I made this chili a couple of weeks ago on one of those days where winter was still trying to keep its grip on us. Chili is the perfect comfort food- it is on the same plane as soups and stews. My dad makes a mean chili. Growing up chili was usually a meal for a Sunday. I remember coming downstairs in the morning before church, seeing the crock-pot sitting on the counter, already simmering away as my dad always wakes up super-early, and getting very excited about the deliciousness that would await us later.
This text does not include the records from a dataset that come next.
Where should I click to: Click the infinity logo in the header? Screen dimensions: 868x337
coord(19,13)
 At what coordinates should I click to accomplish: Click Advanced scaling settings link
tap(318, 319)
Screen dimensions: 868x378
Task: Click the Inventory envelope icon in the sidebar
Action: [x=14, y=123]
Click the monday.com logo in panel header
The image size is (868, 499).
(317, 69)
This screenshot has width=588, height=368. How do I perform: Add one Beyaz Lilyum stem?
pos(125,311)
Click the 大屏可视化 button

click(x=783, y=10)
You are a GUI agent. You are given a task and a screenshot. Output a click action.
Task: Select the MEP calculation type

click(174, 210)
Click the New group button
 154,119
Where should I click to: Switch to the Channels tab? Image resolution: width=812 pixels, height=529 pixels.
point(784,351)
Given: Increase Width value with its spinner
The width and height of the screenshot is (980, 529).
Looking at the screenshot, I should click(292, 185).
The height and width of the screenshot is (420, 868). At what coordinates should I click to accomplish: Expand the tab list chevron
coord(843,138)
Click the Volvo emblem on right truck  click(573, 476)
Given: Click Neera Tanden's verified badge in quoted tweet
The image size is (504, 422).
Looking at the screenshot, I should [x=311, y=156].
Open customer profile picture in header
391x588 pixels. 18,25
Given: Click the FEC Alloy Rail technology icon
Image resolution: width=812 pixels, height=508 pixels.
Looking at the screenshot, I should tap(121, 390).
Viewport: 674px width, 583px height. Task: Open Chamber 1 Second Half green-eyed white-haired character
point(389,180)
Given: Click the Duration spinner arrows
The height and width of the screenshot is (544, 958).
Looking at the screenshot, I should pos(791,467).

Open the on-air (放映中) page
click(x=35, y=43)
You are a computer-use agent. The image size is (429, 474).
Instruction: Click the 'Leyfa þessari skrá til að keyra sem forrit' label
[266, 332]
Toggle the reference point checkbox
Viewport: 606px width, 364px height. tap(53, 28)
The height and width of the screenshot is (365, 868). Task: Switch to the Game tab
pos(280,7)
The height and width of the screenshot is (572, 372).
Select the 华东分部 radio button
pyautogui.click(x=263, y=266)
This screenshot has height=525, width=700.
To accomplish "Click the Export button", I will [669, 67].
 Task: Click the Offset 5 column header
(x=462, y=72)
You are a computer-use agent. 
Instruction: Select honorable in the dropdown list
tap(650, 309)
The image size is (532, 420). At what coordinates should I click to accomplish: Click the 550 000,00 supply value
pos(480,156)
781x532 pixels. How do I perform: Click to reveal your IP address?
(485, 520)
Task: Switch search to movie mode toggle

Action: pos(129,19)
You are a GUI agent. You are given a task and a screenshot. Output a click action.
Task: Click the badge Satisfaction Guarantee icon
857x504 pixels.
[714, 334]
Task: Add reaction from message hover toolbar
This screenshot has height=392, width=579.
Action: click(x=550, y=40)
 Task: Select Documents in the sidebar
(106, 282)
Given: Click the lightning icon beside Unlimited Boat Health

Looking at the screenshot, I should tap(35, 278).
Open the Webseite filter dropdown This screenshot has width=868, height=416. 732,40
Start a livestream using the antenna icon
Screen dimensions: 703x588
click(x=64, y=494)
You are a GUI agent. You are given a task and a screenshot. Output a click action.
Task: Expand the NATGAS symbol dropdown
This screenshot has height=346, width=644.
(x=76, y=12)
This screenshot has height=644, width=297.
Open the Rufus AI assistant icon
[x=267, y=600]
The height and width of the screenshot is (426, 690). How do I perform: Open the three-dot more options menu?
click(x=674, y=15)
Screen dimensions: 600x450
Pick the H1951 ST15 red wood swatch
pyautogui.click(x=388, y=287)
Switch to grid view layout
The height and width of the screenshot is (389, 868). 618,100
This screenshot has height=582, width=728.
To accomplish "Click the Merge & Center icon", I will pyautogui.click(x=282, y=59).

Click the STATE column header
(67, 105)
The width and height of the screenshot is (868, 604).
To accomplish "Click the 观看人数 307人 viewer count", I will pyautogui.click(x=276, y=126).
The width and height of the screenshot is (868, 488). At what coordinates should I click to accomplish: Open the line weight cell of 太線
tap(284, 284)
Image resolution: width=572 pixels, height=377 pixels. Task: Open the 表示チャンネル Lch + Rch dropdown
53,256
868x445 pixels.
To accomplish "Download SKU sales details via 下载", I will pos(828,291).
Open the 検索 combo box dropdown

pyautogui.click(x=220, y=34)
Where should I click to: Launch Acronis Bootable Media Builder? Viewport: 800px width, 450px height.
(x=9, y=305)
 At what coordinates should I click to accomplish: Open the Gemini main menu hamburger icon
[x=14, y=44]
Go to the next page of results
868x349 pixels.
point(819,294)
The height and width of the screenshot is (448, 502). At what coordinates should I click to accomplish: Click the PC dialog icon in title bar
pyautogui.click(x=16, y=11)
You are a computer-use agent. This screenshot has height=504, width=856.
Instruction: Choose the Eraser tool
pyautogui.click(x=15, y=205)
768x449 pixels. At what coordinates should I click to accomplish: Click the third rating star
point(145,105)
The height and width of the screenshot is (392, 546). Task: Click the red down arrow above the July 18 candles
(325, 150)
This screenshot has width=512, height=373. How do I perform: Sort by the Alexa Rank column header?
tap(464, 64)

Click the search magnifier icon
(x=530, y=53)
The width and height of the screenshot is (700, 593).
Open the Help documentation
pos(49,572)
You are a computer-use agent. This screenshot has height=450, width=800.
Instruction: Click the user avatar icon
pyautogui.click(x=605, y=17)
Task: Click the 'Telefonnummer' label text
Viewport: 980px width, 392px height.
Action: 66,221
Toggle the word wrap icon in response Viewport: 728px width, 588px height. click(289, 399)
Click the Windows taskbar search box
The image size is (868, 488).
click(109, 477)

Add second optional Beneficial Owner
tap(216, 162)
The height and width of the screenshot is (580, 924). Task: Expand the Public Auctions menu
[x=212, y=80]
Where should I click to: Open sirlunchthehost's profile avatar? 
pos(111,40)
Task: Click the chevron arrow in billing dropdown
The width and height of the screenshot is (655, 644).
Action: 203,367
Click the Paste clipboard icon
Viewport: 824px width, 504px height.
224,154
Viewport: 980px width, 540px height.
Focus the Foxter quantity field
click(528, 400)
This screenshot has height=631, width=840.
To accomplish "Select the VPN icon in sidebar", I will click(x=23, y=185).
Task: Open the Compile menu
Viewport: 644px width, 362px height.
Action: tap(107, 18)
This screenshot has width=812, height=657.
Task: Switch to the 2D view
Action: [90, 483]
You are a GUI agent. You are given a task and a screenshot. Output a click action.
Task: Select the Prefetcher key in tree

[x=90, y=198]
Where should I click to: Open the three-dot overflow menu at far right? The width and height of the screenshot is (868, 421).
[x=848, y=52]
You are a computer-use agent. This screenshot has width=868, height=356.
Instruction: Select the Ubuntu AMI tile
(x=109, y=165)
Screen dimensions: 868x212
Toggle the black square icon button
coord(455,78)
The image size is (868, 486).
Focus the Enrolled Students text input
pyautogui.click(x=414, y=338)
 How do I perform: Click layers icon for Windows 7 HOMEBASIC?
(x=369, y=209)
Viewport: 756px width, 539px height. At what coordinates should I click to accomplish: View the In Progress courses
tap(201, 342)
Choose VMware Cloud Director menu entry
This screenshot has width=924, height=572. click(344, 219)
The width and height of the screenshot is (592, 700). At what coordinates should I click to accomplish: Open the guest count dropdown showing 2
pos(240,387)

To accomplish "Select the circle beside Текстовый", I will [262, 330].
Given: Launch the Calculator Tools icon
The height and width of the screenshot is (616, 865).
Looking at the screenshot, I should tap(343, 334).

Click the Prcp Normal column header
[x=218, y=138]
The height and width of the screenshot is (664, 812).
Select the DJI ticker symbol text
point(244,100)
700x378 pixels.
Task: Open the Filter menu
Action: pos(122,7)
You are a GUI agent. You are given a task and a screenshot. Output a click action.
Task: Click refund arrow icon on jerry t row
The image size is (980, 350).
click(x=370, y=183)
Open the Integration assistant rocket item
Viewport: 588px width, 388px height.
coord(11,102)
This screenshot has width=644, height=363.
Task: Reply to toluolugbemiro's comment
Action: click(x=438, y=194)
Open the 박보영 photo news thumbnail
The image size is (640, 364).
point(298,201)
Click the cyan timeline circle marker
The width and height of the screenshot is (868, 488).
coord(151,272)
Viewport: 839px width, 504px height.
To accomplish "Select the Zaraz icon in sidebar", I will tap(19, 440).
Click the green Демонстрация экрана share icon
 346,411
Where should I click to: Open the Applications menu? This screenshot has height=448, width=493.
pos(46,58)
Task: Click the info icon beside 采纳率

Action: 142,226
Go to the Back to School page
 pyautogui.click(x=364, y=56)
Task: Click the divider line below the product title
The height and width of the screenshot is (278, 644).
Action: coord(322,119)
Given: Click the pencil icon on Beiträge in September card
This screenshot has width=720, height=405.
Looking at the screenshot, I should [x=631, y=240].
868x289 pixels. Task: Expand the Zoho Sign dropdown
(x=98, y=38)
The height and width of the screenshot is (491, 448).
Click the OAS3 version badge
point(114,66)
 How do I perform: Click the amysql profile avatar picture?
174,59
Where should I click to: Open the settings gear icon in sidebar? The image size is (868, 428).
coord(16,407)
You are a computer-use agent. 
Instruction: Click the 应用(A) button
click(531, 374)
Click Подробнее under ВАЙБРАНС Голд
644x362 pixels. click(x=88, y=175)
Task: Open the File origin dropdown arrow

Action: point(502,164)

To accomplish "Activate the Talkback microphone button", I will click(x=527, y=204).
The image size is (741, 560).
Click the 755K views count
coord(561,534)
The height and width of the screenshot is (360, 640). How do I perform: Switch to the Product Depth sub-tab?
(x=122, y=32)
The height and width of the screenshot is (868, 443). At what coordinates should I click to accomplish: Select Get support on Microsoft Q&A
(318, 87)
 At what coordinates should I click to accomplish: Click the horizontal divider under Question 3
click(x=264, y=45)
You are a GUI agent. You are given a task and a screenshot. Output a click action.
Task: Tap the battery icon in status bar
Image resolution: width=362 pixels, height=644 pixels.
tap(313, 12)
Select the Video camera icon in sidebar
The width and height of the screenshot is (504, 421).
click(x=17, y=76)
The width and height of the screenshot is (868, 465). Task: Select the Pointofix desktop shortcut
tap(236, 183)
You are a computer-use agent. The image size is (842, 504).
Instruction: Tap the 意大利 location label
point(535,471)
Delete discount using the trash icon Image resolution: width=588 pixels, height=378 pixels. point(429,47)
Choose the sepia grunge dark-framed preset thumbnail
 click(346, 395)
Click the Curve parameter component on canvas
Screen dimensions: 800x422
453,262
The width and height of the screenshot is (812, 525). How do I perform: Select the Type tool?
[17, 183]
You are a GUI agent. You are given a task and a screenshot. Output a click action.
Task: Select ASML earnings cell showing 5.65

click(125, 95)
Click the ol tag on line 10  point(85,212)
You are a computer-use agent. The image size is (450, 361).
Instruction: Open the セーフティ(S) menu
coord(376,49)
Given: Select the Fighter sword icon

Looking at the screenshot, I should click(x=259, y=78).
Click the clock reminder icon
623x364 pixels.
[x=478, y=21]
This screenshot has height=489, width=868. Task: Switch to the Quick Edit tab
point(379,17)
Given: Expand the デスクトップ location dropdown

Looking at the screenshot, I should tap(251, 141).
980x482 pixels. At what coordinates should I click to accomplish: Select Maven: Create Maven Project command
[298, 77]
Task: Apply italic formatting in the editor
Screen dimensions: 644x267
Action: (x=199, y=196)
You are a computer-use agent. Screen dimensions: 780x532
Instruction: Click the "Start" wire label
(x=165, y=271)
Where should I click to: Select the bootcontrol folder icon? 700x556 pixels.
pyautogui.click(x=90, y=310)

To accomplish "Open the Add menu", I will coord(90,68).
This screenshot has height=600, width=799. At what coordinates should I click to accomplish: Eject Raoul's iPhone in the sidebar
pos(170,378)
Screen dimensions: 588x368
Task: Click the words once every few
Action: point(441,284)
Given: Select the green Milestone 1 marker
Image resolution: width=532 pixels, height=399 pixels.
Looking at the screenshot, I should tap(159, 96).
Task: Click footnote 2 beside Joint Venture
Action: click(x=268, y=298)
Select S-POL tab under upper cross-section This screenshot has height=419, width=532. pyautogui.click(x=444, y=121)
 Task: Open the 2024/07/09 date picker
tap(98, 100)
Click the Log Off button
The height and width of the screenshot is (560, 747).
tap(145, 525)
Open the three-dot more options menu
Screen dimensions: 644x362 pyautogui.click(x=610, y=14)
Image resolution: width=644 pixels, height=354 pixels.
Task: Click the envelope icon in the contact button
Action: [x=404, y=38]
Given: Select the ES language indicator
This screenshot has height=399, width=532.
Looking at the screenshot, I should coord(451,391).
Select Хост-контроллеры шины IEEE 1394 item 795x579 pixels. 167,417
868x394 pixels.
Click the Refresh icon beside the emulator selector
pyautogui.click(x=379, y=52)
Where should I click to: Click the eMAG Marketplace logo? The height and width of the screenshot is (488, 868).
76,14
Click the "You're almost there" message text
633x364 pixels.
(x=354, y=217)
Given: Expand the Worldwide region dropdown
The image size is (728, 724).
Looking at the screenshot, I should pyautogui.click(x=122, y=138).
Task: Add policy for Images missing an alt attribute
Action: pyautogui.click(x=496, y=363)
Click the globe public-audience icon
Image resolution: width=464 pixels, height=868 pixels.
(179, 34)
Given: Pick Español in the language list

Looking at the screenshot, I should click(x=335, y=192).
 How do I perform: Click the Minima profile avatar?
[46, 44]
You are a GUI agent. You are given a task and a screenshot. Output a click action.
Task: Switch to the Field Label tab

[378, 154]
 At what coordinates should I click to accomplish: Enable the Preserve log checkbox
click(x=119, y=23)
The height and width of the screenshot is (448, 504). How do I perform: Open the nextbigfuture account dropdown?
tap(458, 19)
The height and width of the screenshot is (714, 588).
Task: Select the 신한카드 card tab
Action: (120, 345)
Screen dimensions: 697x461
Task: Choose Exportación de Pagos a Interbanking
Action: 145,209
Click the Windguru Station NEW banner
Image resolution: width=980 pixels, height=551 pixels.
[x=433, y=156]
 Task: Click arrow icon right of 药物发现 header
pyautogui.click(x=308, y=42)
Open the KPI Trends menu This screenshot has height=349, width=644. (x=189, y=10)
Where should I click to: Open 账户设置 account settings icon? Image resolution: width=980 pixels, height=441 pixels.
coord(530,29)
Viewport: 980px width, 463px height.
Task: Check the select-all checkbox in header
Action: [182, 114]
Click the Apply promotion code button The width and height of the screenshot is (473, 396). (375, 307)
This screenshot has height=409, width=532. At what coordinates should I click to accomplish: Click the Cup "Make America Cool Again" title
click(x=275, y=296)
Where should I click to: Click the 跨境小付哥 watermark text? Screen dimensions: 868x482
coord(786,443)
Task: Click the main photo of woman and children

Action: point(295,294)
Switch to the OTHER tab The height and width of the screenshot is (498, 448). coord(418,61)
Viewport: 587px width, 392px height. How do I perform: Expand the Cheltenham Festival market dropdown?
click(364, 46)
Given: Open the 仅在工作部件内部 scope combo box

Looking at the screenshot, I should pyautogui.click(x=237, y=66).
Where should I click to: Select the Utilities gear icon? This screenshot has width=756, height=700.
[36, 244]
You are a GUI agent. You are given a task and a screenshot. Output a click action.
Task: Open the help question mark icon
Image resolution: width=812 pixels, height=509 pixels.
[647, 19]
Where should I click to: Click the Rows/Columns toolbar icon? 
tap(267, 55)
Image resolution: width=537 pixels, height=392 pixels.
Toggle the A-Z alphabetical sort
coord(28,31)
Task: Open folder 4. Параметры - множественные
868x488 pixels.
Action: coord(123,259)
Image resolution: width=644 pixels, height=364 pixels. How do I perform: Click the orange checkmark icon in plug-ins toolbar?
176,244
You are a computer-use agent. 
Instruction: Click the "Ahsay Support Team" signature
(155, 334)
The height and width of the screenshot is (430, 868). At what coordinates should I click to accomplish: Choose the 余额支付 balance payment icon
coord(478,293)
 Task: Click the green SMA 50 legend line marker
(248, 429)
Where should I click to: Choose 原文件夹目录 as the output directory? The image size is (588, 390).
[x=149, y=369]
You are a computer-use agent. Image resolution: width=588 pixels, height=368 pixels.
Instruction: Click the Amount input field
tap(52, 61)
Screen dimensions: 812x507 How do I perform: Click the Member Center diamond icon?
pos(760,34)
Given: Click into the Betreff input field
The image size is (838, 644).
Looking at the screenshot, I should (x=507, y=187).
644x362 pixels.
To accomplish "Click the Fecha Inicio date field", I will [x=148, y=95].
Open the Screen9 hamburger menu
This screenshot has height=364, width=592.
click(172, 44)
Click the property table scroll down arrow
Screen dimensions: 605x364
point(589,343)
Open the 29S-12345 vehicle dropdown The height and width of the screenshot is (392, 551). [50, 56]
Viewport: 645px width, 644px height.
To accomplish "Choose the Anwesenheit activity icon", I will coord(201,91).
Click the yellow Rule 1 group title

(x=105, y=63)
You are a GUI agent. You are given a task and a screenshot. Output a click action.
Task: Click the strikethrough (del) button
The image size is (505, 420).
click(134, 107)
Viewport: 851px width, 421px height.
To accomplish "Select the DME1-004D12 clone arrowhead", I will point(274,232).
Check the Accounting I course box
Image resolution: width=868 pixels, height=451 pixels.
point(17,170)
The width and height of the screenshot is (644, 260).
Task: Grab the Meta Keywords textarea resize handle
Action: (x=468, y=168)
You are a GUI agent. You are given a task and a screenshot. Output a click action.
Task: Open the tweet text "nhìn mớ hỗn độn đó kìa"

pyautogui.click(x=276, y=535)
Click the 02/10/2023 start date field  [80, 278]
I loved coming home from church to the delicious chili-scented air. I’m pretty sure he never follows a recipe, adding a little of this, and a little of that, and having it be the same but also unique each time (if that makes any sense).
Me… I’m sure I could throw together some chili without following a recipe as well, although I’m not sure it’d live up to my dad’s, but I really love trying out the numerous chili recipes out there as well. The Cook’s Illustrated Cookbook alone has 6 different recipes for chili, and I fully intend to try them all! I decided to make this one first, as I was lured in by the ingredient list which includes pretty much all pantry staples in my home. Ron says this is the best chili I’ve made yet (and I’ve tried a bunch of recipes), so it was definitely a success! It’s very simple (as the title states), but it still takes its time to cook, so it’s definitely best for a weekend or day off. I made it on a weeknight, and so we didn’t end up eating until 9:30 this particular night… the wait was so worth it though!
Simple Beef Chili with Kidney Beans
1 Tbsp vegetable oil
1 onion, chopped fine
1 red bell pepper, stemmed, seeded, and cut into 1/2-inch pieces
3 garlic cloves, minced
2 Tbsp chili powder
1 1/2 tsp ground cumin
1 tsp ground coriander
1/2 tsp red pepper flakes
1/2 tsp dried oregano
1/4 tsp cayenne pepper
1 lb 85% lean ground beef
1 (15-oz) can red kidney beans, rinsed
1 (14.5-oz) can diced tomatoes
1 (14.5-oz) can tomato puree
1. Place a Dutch oven over medium-heat, and add oil. Heat until shimmering. Add onions, bell peppers, garlic, chili powder, cumin, coriander, red pepper flakes, oregano and cayenne pepper. Cook about 10 minutes, stirring occasionally, until the vegetables are softened and slightly browned.
2. Increase the heat to medium-high and add the ground beef. Cook until no longer pink, about 3-4 minutes, stirring and breaking up with a spoon.
3. Add the beans, diced tomatoes (with juices), tomato puree and 1/4 tsp salt. Bring to a boil, then reduce heat to low and cover. Cook for an hour, stirring occasionally. Then remove the cover, and cook for another hour, stirring occasionally. (If the mixture begins to stick, you can add up to 1/2 cup water.)
4. Season with salt to taste. Serve with any optional condiments desired!